É o caso de César Rezende, estudante de Jornalismo da UEL, que em março do ano passado sofreu um acidente na faixa que fica entre o Centro de Ciências Humanas (CCH), e o Restaurante Universitário (RU). “O motorista estava em alta velocidade e me atingiu de raspão e acabei caindo. Foi tudo muito rápido e não consegui anotar a placa nem o modelo do carro. O motorista foi embora sem prestar socorro” explica.

O estudante também conta que quando tem pedestres na faixa é comum os carros não pararem ou passarem muito perto. “Alguns até xingam os pedestres, como se estivéssemos atrapalhando” conclui.

Minha última parada foi justamente dentro da UEL, onde percorri três faixas onde costumo passar de carro e não obtive resultados muito diferentes dos encontrados pela cidade. Duas faixas dentro da universidade merecem destaque: em frente ao RU e em frente à PROGRAD. A primeira é vermelha e com placas de sinalização, a segunda é simples e tem um “devagar” escrito bem grande na rua, mas é como se não existissem.

Os estudantes que vão ao restaurante dependem um pouco da sorte, alguns carros param e outros não.

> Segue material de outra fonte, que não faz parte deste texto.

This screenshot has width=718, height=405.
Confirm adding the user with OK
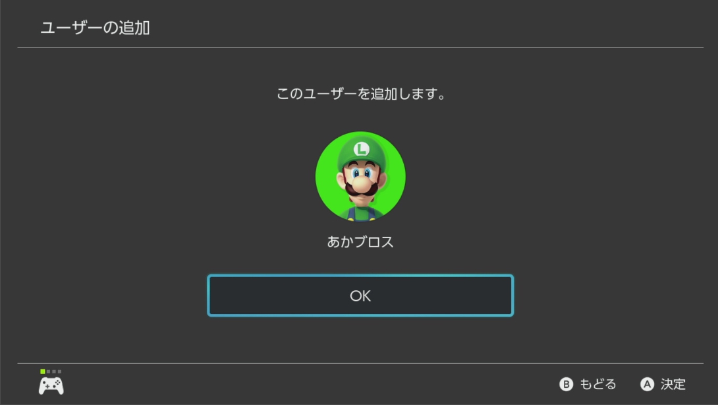[360, 296]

No período em que fiquei ali, vi ônibus, carro, moto, até seguranças da própria universidade passarem sem parar, mas muita gente parou.

Já na PROGRAD, raramente alguém para. Nem a palavra “devagar” escrita em letras garrafais na rua nem os buracos impedem que os motoristas trafeguem em alta velocidade.

A faixa que liga o CECA e o CEFE foi eleita por mim a “faixa exemplo” por ter o ingrediente mais importante de toda essa mistura chamada transito, o respeito. É movimentada nos períodos de aula, geralmente manhã e noite, e o que mais me chamou a atenção é que os pedestres nem param, eles simplesmente atravessam porque sabem que os motoristas vão esperar. Foi o nível máximo de civilização e respeito que encontrei ao longo desse dia regado à sol, calor, faixas, buzinas, poluição, educação e a falta dela.

Londrina e a UEL seriam muito mais lindas se em cada esquina tivesse uma “faixa exemplo” como essa.